Operator ran to the panel, did not know what to do so they decided to do
SOMETHING, they pulled the manual release.  I was the second one out
after I got hit with liquid HALON.  Thick hair saved me from frostbite.
One nozzle broke off from the ceiling, dented a floor tile pretty well.
I was the second one out as I had an operator impaled on my right arm as
I pushed through the doors. 

We had training the next week on override procedures.  Press and hold,
call security, wait for instructions.  So I asked, "where's the phone?"
Manager looked at me like I was stupid and pointed to one wall.  So, I
asked, "where's the override?" and he angrily pointed at the button in
front of him.  On another wall, 20 feet away from the phone.  It dawned
on him as people started to laugh.  I never saw the telephone people
install a new phone so fast.  3rd shift was a one person show and the
usual operator thanked me as she laughed.

Next dump was on a Saturday at another site, I got paged, a water alarm,
manual release, yada yada yada.  Walked them through the power up over
the phone as I gasped between laughs as I drove over.
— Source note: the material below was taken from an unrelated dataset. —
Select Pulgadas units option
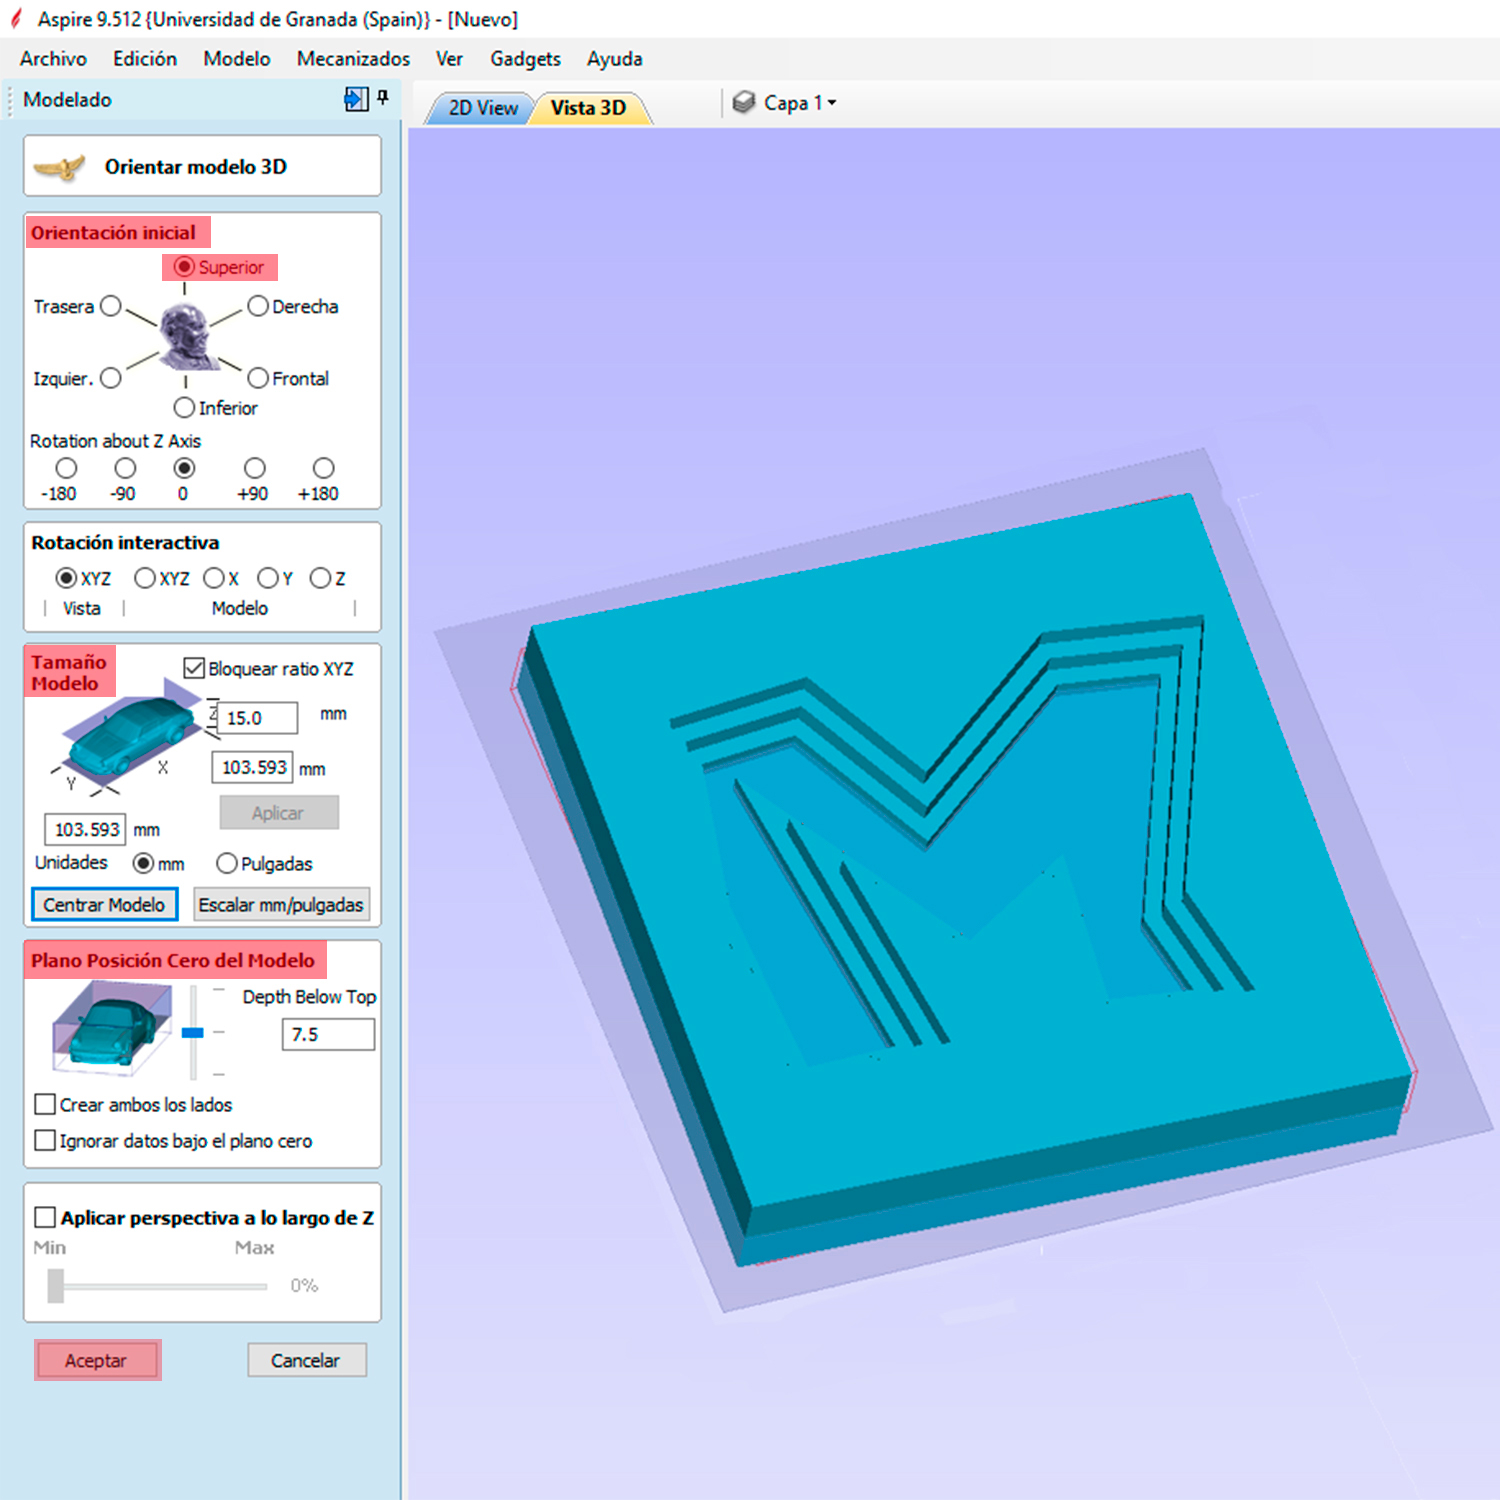Image resolution: width=1500 pixels, height=1500 pixels. click(x=227, y=863)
Any good Big Red Button stories?  Hehehehe  Seen my share of those.  Had
a customer VP say, "That button?  It's not hooked up to anything."  He
pushed it and 30 spacecraft engineers on high end UNIX boxes started
screaming as the room plunged into darkness.  All I had said was, "can
we get facilities to remove it when we have a scheduled building power
outage?"  He said yes.

/ptd

-----Original Message-----
From: IBM Mainframe Discussion List [mailto:[EMAIL PROTECTED] On
Behalf Of Leonard Woren
Sent: Thursday, June 23, 2005 12:04 PM
To: [email protected]
Subject: Re: HALON et al

On Wed, Jun 22, 2005 at 01:55:23PM -0500, Ned Hedrick
([EMAIL PROTECTED]) wrote:
> There is also a product called Inergen -- a mixture of 52% nitrogen,
40% 
> argon and 8% carbon dioxide -- that claims to be safe to the
environment 
> and people.

Except for those who need to breathe.

The bottom line is that regardless of the chemical makeup, any gas
used for computer room fire suppression is going to displace the
oxygen that people need to breathe.  What I was told by the experts
way back when is that "if the Halon dumps, hold your breath and 
leave the room immediately."  That's why the Halon alarm is loud 
enough to wake the dead in the next county.  I heard it once and
I was across the hall in my office.  Fortunately that was only from a
careless workman who had accidentally tripped the fire alarm and an
alert operator ran over and held the override button to prevent the
Halon from dumping.  Saved us $30,000 in 1981.